(Pixel coordinate grounding data)

========

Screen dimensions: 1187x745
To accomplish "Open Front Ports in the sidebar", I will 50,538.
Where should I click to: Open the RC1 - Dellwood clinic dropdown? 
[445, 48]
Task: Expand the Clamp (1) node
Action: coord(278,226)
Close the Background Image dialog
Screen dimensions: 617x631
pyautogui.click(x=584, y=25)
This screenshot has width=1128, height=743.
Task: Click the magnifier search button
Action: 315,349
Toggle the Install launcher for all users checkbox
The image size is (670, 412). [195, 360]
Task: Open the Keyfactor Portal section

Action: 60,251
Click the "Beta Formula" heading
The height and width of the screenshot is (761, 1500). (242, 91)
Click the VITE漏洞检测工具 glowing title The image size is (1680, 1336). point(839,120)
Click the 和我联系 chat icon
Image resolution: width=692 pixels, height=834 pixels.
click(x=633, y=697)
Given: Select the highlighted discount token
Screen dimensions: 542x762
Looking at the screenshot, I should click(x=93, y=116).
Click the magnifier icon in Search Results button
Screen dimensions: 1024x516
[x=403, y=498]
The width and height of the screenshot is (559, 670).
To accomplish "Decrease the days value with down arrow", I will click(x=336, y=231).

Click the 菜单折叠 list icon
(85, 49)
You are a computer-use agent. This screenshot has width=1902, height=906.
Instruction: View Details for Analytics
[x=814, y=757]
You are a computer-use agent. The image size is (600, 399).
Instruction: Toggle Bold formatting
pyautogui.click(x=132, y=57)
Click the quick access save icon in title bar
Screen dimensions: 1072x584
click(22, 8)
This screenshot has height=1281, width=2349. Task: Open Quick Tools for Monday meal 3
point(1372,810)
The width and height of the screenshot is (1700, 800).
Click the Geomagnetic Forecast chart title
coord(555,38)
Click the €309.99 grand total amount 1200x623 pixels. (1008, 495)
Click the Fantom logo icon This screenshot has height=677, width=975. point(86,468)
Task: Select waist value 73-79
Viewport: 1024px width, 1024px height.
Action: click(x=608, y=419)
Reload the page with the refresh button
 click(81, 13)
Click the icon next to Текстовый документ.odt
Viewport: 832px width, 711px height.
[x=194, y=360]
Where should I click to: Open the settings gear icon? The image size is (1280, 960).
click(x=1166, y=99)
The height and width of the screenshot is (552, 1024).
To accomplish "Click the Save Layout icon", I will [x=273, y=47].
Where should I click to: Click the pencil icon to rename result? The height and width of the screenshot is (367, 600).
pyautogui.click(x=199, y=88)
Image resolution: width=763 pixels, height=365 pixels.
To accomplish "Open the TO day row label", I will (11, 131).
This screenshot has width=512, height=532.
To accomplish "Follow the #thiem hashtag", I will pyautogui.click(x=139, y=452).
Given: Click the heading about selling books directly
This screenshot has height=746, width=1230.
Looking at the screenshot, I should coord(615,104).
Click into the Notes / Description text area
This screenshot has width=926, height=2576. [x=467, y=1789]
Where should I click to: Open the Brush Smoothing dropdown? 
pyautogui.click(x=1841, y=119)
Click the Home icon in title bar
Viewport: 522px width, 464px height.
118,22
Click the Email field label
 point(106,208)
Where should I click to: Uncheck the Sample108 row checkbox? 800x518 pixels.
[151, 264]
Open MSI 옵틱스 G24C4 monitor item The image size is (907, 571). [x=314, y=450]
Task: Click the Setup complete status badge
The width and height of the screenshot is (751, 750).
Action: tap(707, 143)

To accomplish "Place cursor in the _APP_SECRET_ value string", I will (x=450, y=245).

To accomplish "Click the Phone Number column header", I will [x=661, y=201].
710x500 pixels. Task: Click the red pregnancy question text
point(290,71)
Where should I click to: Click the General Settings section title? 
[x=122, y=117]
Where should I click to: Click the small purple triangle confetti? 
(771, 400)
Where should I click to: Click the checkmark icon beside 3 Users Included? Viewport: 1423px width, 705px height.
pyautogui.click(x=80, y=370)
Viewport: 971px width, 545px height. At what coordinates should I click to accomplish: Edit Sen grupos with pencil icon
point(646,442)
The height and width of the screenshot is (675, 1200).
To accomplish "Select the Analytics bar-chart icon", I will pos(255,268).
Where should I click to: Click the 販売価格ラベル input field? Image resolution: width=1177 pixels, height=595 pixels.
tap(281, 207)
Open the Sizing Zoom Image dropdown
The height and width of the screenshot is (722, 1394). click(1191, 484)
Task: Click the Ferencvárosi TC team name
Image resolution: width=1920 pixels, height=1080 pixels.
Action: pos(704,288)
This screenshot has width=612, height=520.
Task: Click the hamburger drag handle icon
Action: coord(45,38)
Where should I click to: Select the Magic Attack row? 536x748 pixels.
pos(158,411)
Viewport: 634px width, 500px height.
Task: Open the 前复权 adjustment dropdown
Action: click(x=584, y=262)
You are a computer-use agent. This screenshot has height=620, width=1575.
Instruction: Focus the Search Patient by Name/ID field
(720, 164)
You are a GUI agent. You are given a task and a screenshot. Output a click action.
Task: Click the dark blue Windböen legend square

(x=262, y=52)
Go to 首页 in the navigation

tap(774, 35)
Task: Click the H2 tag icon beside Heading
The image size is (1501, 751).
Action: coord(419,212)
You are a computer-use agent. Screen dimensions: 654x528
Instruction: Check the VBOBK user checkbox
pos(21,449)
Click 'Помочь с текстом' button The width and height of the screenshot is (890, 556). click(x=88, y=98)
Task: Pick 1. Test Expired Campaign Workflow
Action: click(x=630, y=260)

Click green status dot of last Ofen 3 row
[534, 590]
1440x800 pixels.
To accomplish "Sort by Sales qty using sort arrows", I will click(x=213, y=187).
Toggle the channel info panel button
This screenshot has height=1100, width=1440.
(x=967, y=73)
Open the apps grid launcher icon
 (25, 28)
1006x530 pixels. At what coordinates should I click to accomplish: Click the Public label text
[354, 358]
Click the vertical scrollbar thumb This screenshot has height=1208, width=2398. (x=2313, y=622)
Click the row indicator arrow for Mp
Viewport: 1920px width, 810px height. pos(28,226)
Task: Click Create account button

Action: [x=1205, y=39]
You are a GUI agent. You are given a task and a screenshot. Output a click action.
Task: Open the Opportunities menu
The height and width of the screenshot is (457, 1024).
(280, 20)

========

__WHAT TO WORK ON__. Every line above from the line with "has height=620, width=1575." to the line with "Click the vertical", inclusive, must be returned exactly; no other line belongs in the reply.

__EXERCISE RESPONSE__.
You are a computer-use agent. This screenshot has height=620, width=1575.
Instruction: Focus the Search Patient by Name/ID field
(720, 164)
You are a GUI agent. You are given a task and a screenshot. Output a click action.
Task: Click the dark blue Windböen legend square

(x=262, y=52)
Go to 首页 in the navigation

tap(774, 35)
Task: Click the H2 tag icon beside Heading
The image size is (1501, 751).
Action: coord(419,212)
You are a computer-use agent. Screen dimensions: 654x528
Instruction: Check the VBOBK user checkbox
pos(21,449)
Click 'Помочь с текстом' button The width and height of the screenshot is (890, 556). click(x=88, y=98)
Task: Pick 1. Test Expired Campaign Workflow
Action: click(x=630, y=260)

Click green status dot of last Ofen 3 row
[534, 590]
1440x800 pixels.
To accomplish "Sort by Sales qty using sort arrows", I will click(x=213, y=187).
Toggle the channel info panel button
This screenshot has height=1100, width=1440.
(x=967, y=73)
Open the apps grid launcher icon
 (25, 28)
1006x530 pixels. At what coordinates should I click to accomplish: Click the Public label text
[354, 358]
Click the vertical scrollbar thumb This screenshot has height=1208, width=2398. (x=2313, y=622)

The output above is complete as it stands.